═══ 所给摘录

将输出的100个预测结果逐一和标签做匹配，得到损失最小的匹配结果，之后利用匹配结果计算损失，做优化，未匹配到标签的统一视为背景类别，只优化分类的预测，不优化边界框预测。

class SetCriterion(nn.Module):
    """ This class computes the loss for DETR.
    The process happens in two steps:
        1) we compute hungarian assignment between ground truth boxes and the outputs of the model
        2) we supervise each pair of matched ground-truth / prediction (supervise class and box)
    """
    def __init__(self, num_classes, matcher, weight_dict, eos_coef, losses):
        """ Create the criterion.
        Parameters:
            num_classes: number of object categories, omitting the special no-object category
            matcher: module able to compute a matching between targets and proposals
            weight_dict: dict containing as key the names of the losses and as values their relative weight.
            eos_coef: relative classification weight applied to the no-object category
            losses: list of all the losses to be applied. See get_loss for list of available losses.
        """
        super().__init__()
        self.num_classes = num_classes
        self.matcher = matcher
        self.weight_dict = weight_dict
        self.eos_coef = eos_coef
        self.losses = losses
        empty_weight = torch.ones(self.num_classes + 1)
        empty_weight[-1] = self.eos_coef
        self.register_buffer('empty_weight', empty_weight)

    def forward(self, outputs, targets):
        """ This performs the loss computation.
        Parameters:
             outputs: dict of tensors, see the output specification of the model for the format
             targets: list of dicts, such that len(targets) == batch_size.
                      The expected keys in each dict depends on the losses applied, see each loss' doc
        """
        outputs_without_aux = {k: v for k, v in outputs.items() if k != 'aux_outputs'}

        # 检索最后一层输出和目标之间的匹配，返回列表数据
        # 每个数据包含两个数组，分别表示被匹配框的序号和前景物体序号
        indices = self.matcher(outputs_without_aux, targets)

        # Compute the average number of target boxes accross all nodes, for normalization purposes
        num_boxes = sum(len(t["labels"]) for t in targets)
        num_boxes = torch.as_tensor([num_boxes], dtype=torch.float, device=next(iter(outputs.values())).device)
        if is_dist_avail_and_initialized():
            torch.distributed.all_reduce(num_boxes)
        num_boxes = torch.clamp(num_boxes / get_world_size(), min=1).item()

══════

— 任务目标 1 —
把这段摘录中以“将输出的100个预测结果”开头的段落改写成简短的要点列表，保留主要事实。
— 任务目标 2 —
在这段摘录的代码中，empty_weight 的最后一个元素被设为什么值？
— 任务目标 3 —
请从这段摘录中原样输出一段文字，从“The expected keys”开始，到“torch.distributed.all_reduce(num_boxes)”结束。
这些记录是独立于摘录的材料。

═══ 数据摘录

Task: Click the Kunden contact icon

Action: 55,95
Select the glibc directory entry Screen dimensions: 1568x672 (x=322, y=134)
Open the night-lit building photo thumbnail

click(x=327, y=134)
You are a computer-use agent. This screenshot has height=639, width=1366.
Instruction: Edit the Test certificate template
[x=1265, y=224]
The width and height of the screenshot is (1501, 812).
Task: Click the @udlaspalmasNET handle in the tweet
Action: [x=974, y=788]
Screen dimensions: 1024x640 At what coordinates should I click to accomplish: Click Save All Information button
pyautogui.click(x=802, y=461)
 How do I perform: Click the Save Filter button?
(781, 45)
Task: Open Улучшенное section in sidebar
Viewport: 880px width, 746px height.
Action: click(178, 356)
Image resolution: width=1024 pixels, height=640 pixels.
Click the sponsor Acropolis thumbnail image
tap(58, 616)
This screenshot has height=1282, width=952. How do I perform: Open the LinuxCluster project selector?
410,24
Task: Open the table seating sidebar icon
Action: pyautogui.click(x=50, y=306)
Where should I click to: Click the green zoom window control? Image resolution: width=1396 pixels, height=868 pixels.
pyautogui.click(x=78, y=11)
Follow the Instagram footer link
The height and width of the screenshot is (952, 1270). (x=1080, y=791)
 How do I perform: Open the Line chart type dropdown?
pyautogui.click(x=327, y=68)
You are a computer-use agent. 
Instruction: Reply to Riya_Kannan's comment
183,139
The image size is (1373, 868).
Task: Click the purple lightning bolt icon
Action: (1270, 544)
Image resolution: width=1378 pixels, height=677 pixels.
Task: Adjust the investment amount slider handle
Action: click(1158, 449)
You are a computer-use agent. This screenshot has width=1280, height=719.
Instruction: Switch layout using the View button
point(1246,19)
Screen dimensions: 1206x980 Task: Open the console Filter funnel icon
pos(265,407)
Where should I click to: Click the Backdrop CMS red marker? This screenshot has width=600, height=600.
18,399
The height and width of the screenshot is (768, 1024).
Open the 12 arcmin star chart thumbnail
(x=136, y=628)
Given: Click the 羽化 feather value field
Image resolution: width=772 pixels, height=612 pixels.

══════

— 参考解答 1 —
- 把输出的100个预测结果逐一与标签匹配，取损失最小的匹配结果。
- 用该匹配结果计算损失并进行优化。
- 未匹配到标签的预测统一视为背景类别。
- 这类预测只优化分类预测，不优化边界框预测。

— 参考解答 2 —
被设为 self.eos_coef。

— 参考解答 3 —
The expected keys in each dict depends on the losses applied, see each loss' doc
        """
        outputs_without_aux = {k: v for k, v in outputs.items() if k != 'aux_outputs'}

        # 检索最后一层输出和目标之间的匹配，返回列表数据
        # 每个数据包含两个数组，分别表示被匹配框的序号和前景物体序号
        indices = self.matcher(outputs_without_aux, targets)

        # Compute the average number of target boxes accross all nodes, for normalization purposes
        num_boxes = sum(len(t["labels"]) for t in targets)
        num_boxes = torch.as_tensor([num_boxes], dtype=torch.float, device=next(iter(outputs.values())).device)
        if is_dist_avail_and_initialized():
            torch.distributed.all_reduce(num_boxes)